Bad performace of parallelized OpenMP code for particle simulation

Question

I am trying to parallelize a code for particle-based simulations and experiencing poor performance of an OpenMP based approach. By that I mean:

Displaying CPU usage using the Linux tool top, OpenMP-threads running CPUs have an average usage of 50 %.
With increasing number of threads, speed up converges to a factor of about 1.6. Convergence is quite fast, i.e. I reach a speed up of 1.5 using 2 threads.

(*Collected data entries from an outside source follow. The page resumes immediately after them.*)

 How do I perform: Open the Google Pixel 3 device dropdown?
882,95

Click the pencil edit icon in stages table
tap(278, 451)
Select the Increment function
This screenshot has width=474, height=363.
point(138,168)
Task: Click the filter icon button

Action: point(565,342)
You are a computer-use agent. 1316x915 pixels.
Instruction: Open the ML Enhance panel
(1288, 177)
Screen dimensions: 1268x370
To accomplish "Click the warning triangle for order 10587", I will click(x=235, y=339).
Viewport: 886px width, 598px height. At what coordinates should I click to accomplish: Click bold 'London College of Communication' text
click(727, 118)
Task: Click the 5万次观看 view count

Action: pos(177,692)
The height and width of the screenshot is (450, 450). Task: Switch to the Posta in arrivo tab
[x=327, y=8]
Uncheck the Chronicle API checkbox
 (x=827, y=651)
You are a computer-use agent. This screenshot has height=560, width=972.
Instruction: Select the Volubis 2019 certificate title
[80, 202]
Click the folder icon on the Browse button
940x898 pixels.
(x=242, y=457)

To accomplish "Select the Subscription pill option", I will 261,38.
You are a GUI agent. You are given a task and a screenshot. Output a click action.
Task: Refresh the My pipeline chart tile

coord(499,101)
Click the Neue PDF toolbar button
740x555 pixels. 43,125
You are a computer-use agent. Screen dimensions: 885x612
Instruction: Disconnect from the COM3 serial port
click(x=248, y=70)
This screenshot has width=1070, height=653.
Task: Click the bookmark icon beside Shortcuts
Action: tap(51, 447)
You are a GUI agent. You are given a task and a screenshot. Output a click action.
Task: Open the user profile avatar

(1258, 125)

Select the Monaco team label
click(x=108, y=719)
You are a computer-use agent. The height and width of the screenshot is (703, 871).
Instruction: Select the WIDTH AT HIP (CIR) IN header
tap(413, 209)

The following pseudo code illustrates the basic template for all parallel regions implemented. Note that during a single time step, 5 parallel regions of the below shown fashion are being executed. Basically, the force acting on a particle i < N is a function of several field properties of neighboring particles j < NN(i).

omp_set_num_threads(ncpu);

#pragma omp parallel shared( quite_a_large_amount_of_readonly_data, force )
{
   int i,j,N,NN;

   #pragma omp for 
    for( i=0; i<N; i++ ){             // Looping over all particles
       for ( j=0; j<NN(i); j++ ){     // Nested loop over all neighbors of i
          // No communtions between threads, atomic regions,
          // barriers whatsoever.
          force[i] += function(j);
       }
    }
}

I am trying to sort out the cause for the observed bottleneck. My naive initial guess for an explanation:

As stated, there is large amount of memory being shared between threads for read-only access. It is quite possible that different threads try to read the same memory location at the same time. Is this causing a bottleneck ? Should I rather let OpenMP allocate private copies ?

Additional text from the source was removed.